Con Hot War passa dietro la macchina da presa e amplia i suoi orizzonti, improvvisandosi anche produttore (Marooned, 2000, di Liu Kim Wa) e soggettista. Il neo regista si fa propugnatore di un cinema solare, generalista, che aldilà del genere prescelto - azione, commedia, dramma - possa essere subito riconoscibile e facilmente fruibile a beneficio di un pubblico allargato. Già dall'esordio dimostra la sua preferenza per una confezione patinata, di maniera, colorata, rumorosa, musicalmente aggiornata (Ma è anche batterista a tempo perso), popolata da attori giovani, carini e trendy (come Kelly Chen, Ekin Cheng, Aaron Kwok o Richie Ren). Soprattutto in ambito romantico-leggero, le sue opere sono modellate sui presumibili gusti dello spettatore medio, rifacendosi ad un tipo di pubblico globalizzato, che ama tanto il tecnologico Giappone che Hong Kong (come entità postmoderna).

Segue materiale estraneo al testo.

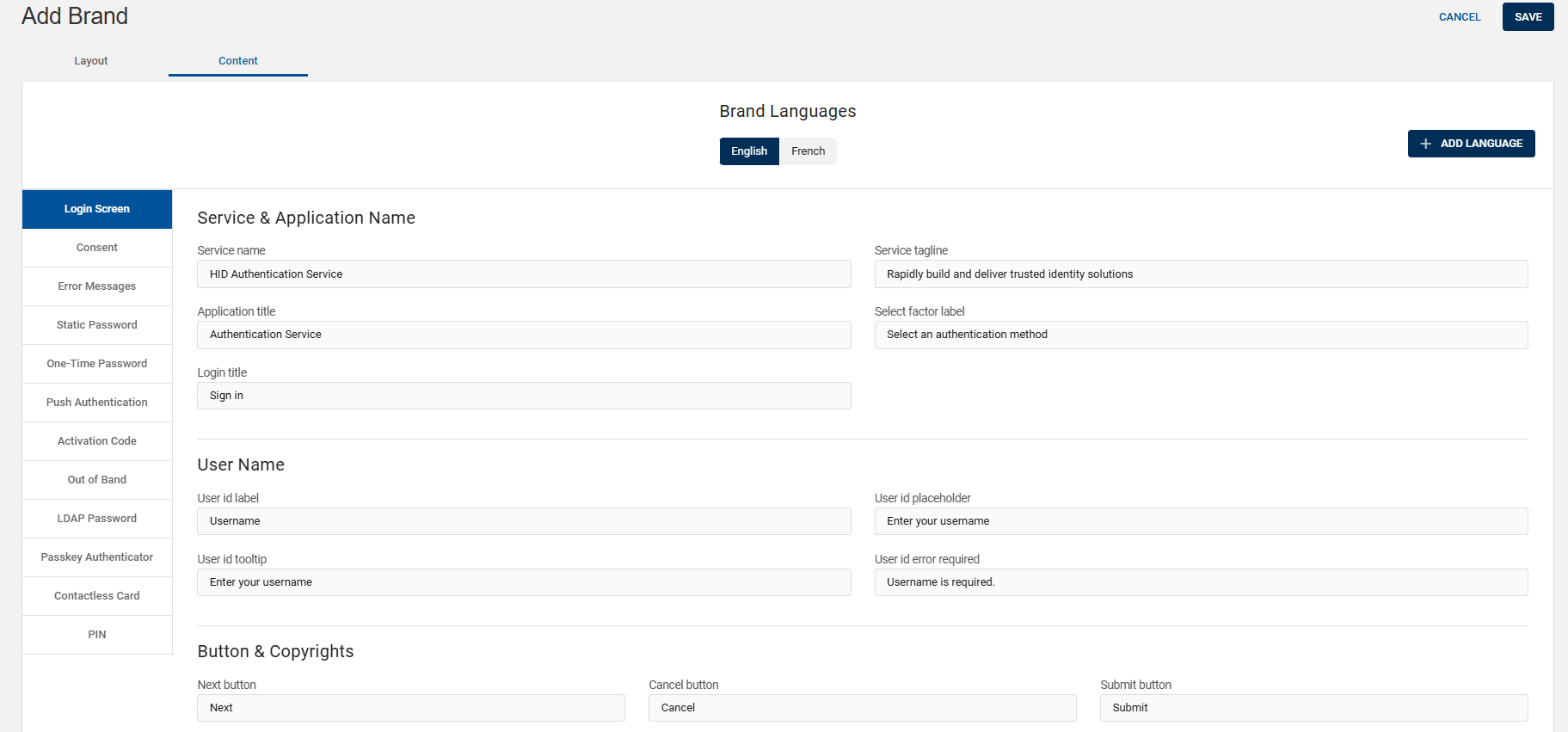Switch brand language to French
Image resolution: width=1568 pixels, height=732 pixels.
tap(808, 151)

Jingle Ma affronta i generi con il piglio del rinnovatore, ma in realtà agisce in maniera opposta, limitandosi a ritoccare la facciata senza intaccare la sostanza. Non a caso funzionano meglio i blockbuster costruiti a tavolino, meglio se d'azione, come Hot War e Tokyo Raiders, che non le dissertazioni pseudo-autoriali dove a mancare è proprio la personalità dell'artefice. Un mélo come Fly Me to Polairs, per esempio, non è che una sterile riproposizione, a dire il vero asettica, di moralismi e stereotipi già visti mille volte al cinema e perdipiù trattati in altre sedi con maggiore competenza. Il successo deriva allora dal saper vendere il contenitore a dispetto della pochezza del contenuto. Quando non ci sono eccessi di ambizioni, come nel divertito Summer Holiday, il gioco regge abbastanza, ma troppo spesso avviene il contrario, come nel banale Para Para Sakura, musicarello tutto fumo e niente arrosto.
Giunto oggi all'ottavo film, tutti prodotti dalla Golden Harvest e in qualche modo patrocinati da Jackie Chan, Ma sembra destinato ad abbandonare definitivamente la precedente carriera di fotografo, se non per i suoi film, per privilegiare l'attività registica a tempo pieno. Ma gradualmente, invece di ingranare, la carriera di Ma è declinata: paradossalmente una debacle causata proprio da quelle poche pellicole minimamente personali, come Why Me, Sweetie?!, girato in Cina (visto che il Giappone è passato di moda, ça va sans dire), e Goodbye Mr Cool rilettura non spiacevole dell'hardboiled classico. Cooptato da Michelle Yeoh per l'ambizioso e costoso Silver Hawk, tremendo flop, dopo alcuni buoni riscontri commerciali (Tokyo Raiders è arrivato fino in Italia, anche se solo in home video), il regista sembra ormai aver perso il controllo del botteghino, relegato al ruolo di esecutore artigianale privo di umiltà, abbandonato anche dal pubblico, l'unico che finora gli avesse dato ragione.